— Begin —

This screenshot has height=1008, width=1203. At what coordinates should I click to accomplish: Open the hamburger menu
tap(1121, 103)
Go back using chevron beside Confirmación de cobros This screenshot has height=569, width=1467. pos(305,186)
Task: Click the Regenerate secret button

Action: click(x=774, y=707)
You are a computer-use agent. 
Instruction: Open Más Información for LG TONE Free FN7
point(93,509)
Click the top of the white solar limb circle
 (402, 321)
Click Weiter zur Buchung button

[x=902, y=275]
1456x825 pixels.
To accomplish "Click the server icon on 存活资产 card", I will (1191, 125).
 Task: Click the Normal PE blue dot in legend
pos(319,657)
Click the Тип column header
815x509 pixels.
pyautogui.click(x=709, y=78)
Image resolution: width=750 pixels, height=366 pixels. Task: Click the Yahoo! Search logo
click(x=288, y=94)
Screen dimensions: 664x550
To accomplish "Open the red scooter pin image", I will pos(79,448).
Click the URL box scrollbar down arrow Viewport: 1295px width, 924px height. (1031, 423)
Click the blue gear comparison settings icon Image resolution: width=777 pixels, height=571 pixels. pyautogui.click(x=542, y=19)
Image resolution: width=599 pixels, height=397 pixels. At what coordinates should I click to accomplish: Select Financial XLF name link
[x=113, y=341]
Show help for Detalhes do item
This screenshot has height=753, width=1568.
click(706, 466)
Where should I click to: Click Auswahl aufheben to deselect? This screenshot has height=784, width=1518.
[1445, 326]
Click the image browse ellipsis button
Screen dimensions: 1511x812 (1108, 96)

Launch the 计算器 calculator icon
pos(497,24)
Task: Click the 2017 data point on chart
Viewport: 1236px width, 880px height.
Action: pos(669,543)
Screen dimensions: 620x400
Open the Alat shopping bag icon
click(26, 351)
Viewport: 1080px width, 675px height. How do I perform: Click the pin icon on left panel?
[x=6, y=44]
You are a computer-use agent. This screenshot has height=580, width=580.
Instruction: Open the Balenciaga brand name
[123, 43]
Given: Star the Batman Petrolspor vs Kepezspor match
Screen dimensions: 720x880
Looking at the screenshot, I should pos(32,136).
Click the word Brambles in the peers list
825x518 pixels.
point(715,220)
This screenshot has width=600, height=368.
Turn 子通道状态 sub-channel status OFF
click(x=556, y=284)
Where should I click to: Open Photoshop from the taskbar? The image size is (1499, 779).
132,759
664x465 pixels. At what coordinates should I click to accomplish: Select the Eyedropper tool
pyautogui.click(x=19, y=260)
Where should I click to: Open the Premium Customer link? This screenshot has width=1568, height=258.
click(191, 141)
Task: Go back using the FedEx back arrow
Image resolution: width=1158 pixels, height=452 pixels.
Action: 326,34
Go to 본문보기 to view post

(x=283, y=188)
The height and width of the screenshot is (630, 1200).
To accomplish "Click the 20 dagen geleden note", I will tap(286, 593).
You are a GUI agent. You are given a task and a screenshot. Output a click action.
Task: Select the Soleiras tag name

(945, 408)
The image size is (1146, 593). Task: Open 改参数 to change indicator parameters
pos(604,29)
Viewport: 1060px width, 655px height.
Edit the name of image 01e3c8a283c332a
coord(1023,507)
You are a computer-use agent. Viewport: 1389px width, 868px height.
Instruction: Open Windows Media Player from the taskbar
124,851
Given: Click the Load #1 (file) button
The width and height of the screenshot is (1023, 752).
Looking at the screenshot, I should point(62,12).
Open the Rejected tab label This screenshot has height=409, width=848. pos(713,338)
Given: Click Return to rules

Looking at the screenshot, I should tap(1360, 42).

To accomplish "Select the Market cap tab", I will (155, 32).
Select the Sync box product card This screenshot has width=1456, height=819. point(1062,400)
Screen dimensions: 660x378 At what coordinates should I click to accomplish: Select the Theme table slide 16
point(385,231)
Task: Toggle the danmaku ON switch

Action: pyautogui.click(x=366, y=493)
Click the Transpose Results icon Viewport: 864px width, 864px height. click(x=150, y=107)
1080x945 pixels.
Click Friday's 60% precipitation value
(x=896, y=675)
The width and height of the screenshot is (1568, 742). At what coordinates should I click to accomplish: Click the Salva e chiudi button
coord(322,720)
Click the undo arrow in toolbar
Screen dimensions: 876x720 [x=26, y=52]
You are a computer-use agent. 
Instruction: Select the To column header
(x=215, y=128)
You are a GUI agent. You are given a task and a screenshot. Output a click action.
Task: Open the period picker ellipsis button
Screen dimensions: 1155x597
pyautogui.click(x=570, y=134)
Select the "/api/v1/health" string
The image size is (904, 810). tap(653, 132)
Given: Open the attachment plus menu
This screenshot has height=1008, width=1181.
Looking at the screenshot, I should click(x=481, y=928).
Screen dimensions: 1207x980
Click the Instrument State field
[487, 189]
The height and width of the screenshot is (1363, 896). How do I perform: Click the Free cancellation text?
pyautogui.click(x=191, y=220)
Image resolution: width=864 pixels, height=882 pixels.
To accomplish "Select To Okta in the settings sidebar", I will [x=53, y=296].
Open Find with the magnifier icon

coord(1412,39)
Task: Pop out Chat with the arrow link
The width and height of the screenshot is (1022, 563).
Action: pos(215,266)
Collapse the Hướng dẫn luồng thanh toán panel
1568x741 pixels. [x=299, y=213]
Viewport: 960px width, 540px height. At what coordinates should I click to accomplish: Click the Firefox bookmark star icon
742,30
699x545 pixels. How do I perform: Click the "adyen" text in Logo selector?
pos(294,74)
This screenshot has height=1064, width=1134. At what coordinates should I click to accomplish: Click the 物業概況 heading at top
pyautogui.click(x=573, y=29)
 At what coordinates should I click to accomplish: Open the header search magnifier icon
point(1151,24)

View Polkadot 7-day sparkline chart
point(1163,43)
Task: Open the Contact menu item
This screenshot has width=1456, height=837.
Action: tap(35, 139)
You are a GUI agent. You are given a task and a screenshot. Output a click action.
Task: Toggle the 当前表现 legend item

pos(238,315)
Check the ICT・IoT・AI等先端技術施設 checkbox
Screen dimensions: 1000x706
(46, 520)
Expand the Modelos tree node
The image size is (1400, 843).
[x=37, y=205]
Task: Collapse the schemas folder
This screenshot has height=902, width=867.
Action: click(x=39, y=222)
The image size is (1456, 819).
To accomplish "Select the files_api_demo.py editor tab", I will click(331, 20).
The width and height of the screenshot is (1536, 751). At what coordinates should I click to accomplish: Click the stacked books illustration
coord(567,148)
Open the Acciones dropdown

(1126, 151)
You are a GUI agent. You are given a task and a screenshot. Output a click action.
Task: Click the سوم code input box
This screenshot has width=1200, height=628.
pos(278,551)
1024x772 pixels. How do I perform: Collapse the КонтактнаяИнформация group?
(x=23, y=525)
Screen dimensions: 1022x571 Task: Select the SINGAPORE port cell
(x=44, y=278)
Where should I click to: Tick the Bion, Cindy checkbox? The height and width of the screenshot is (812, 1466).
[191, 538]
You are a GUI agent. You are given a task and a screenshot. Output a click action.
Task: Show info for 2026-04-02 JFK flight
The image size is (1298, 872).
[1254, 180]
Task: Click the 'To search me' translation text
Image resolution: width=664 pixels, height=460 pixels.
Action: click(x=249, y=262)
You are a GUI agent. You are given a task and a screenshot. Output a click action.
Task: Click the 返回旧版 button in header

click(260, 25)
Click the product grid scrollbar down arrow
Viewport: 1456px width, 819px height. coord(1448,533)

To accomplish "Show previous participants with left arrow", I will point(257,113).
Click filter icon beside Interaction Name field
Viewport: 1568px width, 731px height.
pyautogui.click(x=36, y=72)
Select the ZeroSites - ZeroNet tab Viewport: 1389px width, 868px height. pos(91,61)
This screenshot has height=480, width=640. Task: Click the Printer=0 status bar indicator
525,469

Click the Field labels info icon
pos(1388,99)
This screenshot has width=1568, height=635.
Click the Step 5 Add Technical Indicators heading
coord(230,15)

— End —

Can you reproduce word for word the part of the records that opens with the line containing "Task: Click the 'To" and runs through the end of the records?

Task: Click the 'To search me' translation text
Image resolution: width=664 pixels, height=460 pixels.
Action: click(x=249, y=262)
You are a GUI agent. You are given a task and a screenshot. Output a click action.
Task: Click the 返回旧版 button in header

click(260, 25)
Click the product grid scrollbar down arrow
Viewport: 1456px width, 819px height. coord(1448,533)

To accomplish "Show previous participants with left arrow", I will point(257,113).
Click filter icon beside Interaction Name field
Viewport: 1568px width, 731px height.
pyautogui.click(x=36, y=72)
Select the ZeroSites - ZeroNet tab Viewport: 1389px width, 868px height. pos(91,61)
This screenshot has height=480, width=640. Task: Click the Printer=0 status bar indicator
525,469

Click the Field labels info icon
pos(1388,99)
This screenshot has width=1568, height=635.
Click the Step 5 Add Technical Indicators heading
coord(230,15)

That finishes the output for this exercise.